Featured performer bio:
Wayne Hoffman’s cultural reporting has appeared in the Washington Post, Village Voice, The Nation, Tablet magazine, The Forward, and The Advocate.
He's the author of Hard and the new book Sweet Like Sugar, which is about a young man wrestling with his faith, a man of faith wrestling with his youth. An unexpected friendship lies at the center of Sweet Like Sugar (Kensington Books), Wayne's new novel about fate, identity, and getting past our personal prejudices. But it’s also about Kurt Cobain, class stratification in the DC suburbs, Space Mountain, the Book of Esther, the war in Iraq, Israeli dance, Jewish summer camp, Barack Obama, Miami's bar scene, the Holocaust, interfaith relationships, immigrant communities in Jersey City, Will & Grace, crystal meth, kashrut, Sammy Davis Jr., and much more.

Wednesday, October 5, 2011

Buying a New House

Today, for the first time in over thirty years, I made an offer on a house. Herman and I found a sweet little home in central Palm Springs that is a perfect living space for us. We love everything about it. We've been back four times to check it out, and with each viewing, we loved it more. So today we scrawled out signatures on a offer. We bid 75K less than the owners were asking, so there is no guarantee they will accept. However, our agent is very optimistic.

So if all goes well, Herman and I could be in a new home and a new city for the holidays.

Monday, October 3, 2011

Taking More Than You Need

I’m visiting some friends today, who happen to live in a three-story house on seven acres of land in the mountains east of Bakersfield. I visit here several times a year, and every time I do they put me to work. Today I pulled weeds and stacked three cords of firewood. On the inside, I scrubbed the kitchen down--sinks, walls, counters, and appliances.

Why all the work? As I said, these guys live in a gigantic house on seven acres. Pile on top of that the fact that they both work fulltime jobs, and you begin to understand that they never have enough time to keep their place up. There is always a ton of things that needs doing. Normally, they need to hire help to get things done, which is not cheap.

So whenever I’m here I try to help out. I don’t mind. I like to help in any way I can. I feel sorry when I see their garden go to pot, or their house fill with dog hair.

But each time I come down to work, I can’t help thinking that these guys have bitten off more than they can chew. The result seems to be that they are constantly working their weekends away to stay abreast of the upkeep, and there is a constant flow of their money into hired help when they fall short. At times it seems to me that this place is a prison for them, keeping them pinned here doing hard labor and keeping them behind the eight-ball financially.

Before they moved here, they rented a two-bedroom condo in town with a yard just big enough for one dog. Honestly, I think they were much happier then. They had lots of free time and plenty of cash for those weekend getaways.

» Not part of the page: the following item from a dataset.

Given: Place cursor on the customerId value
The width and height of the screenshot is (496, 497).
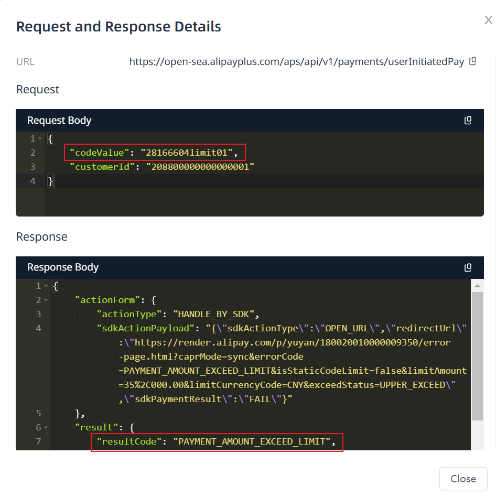Looking at the screenshot, I should [x=200, y=167].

To me this is a lesson in not taking too much. The more you have, the more time, money and energy it takes to care for it. This week I will be house hunting for a home for my husband and I, a place we hope to grow old in, perhaps the last place we’ll ever live. And our guiding principle will be "do not go after more house than we need." We want quality, but we also want to downsize. We’re looking for something easy to maintain as we age, only large enough to be comfortable.

The older I get, the more I realize the old adage 'less is more' can be very true.